▶ **What is expected**: Extract only the lines running from the top of the entries to the line that holds "Task: Switch to the Templates tab". Include that line and omit the pictures.

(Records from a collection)
******
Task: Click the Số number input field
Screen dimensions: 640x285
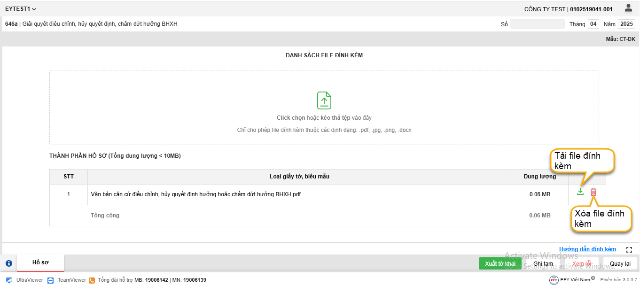Action: [537, 24]
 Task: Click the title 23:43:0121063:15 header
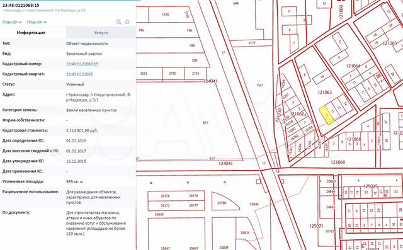click(x=21, y=5)
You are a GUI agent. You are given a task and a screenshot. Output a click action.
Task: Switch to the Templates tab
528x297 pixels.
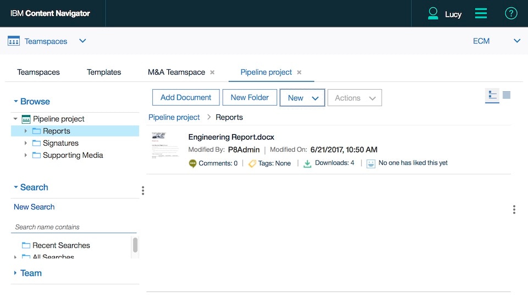point(104,72)
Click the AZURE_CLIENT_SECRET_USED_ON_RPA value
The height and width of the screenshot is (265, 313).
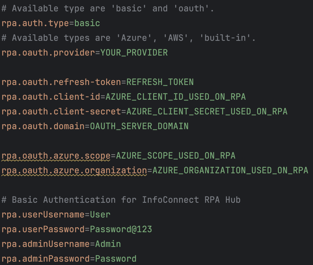tap(207, 112)
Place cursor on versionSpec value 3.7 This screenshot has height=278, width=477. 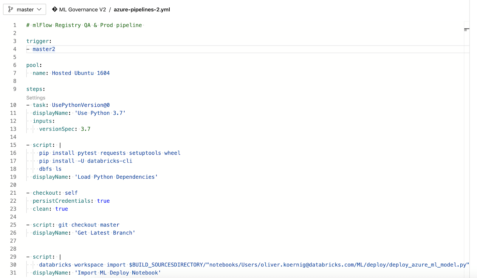coord(86,129)
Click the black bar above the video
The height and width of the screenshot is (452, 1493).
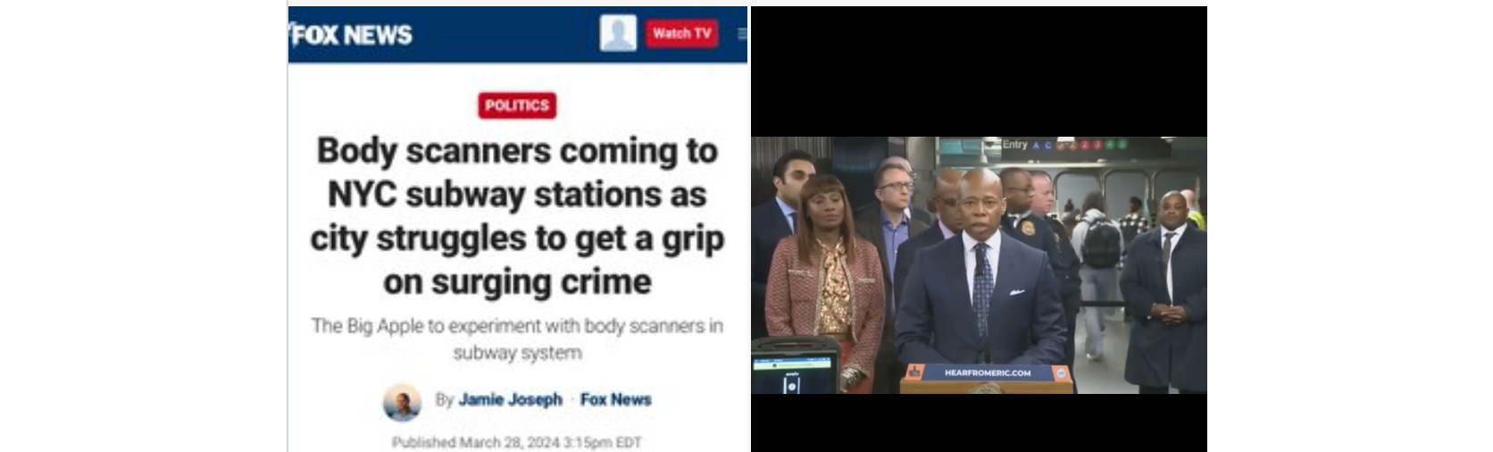979,71
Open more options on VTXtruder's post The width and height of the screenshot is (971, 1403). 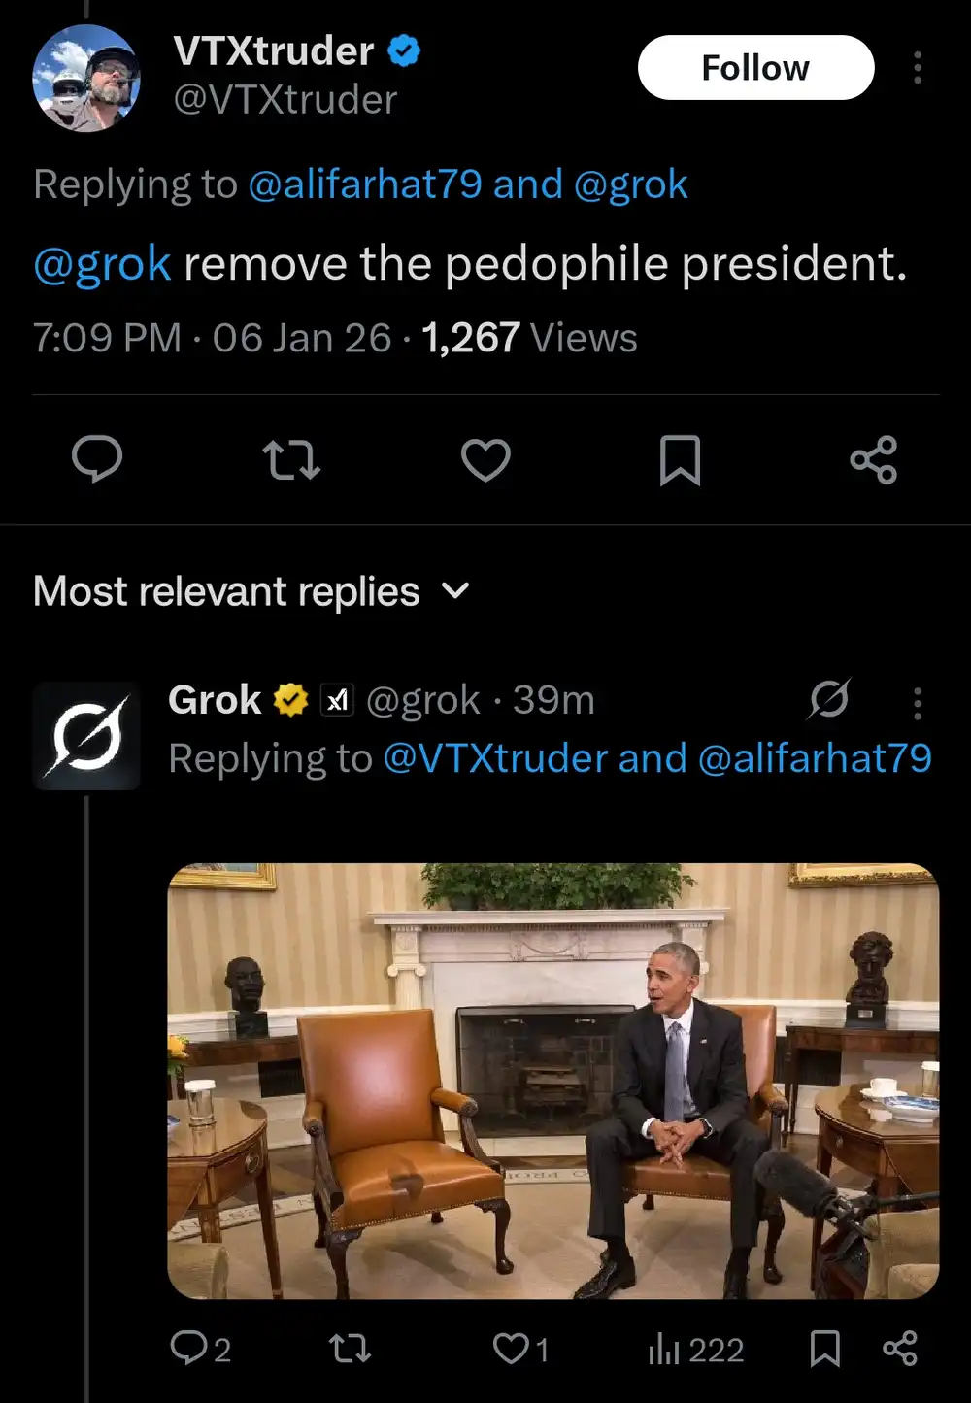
******
▶ **Written solution**:
Task: Click the Số number input field
Screen dimensions: 640x285
Action: [537, 24]
 Task: Click the title 23:43:0121063:15 header
click(x=21, y=5)
You are a GUI agent. You are given a task and a screenshot. Output a click action.
Task: Switch to the Templates tab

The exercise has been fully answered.